I’m about to turn 58, and whatever remnant of youth that remained in my life and allowed me to brush aside any serious thoughts of my end game, is now gone. While I am not yet elderly I am clearly not young, and I’m fast approaching the end of middle age. It has all gone so quickly, and randomly, that more often than not it pains me to look back at my life.
Not that Fortune hasn’t smiled upon me. She has, and often. And it’s one of my many flaws not to take a proper accounting of that. But I feel with a greater urgency that my days are now numbered. My life, having been finite all along, now feels finite. The inevitablity of death has been there all along, but now has taken on a physicality of its own, such that I can sense its presence.

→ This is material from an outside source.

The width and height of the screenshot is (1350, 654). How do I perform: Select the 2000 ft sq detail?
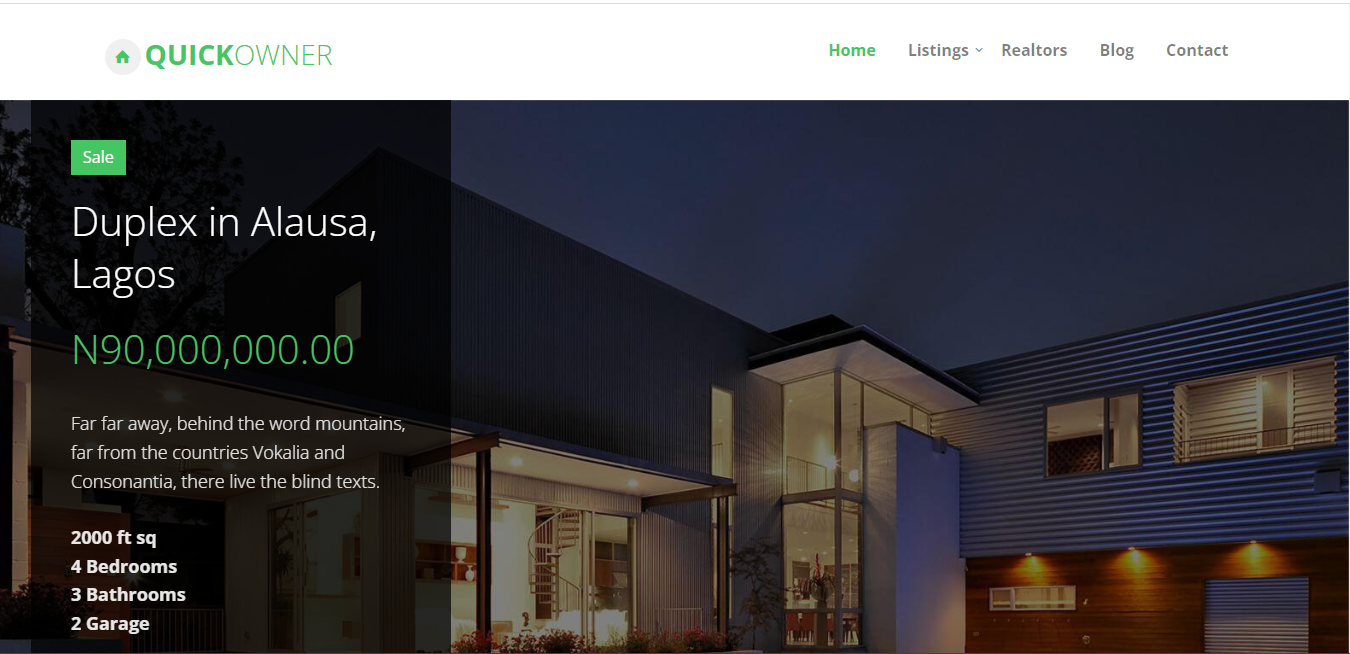114,538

Not knowing how much time is left, and what proportion of that time will be useful rather than marginalized, I feel compelled to make the most of it. And so it’s time to plan.
I just finished reading an accounting of Ernest Shackleton’s Antarctic adventure on board the Earnest, and found it riveting. The ability of all 28 men to have survived such unimaginable hardship, minus a few toes, in the face of such unimaginably terrible odds. Truly amazing, especially since I would have undoubtedly died a thousand times over during their odyssey, and would have scarcely made it a month following their abandonment of the ship forever caught in the Weddell Sea. Shackleton was a truly exceptional figure, a driven man out for adventure and, intentionally or not, out to make the most of his life. It would be nice to emulate his drive, to whatever extent that I can, with whatever time I have left. So here we go.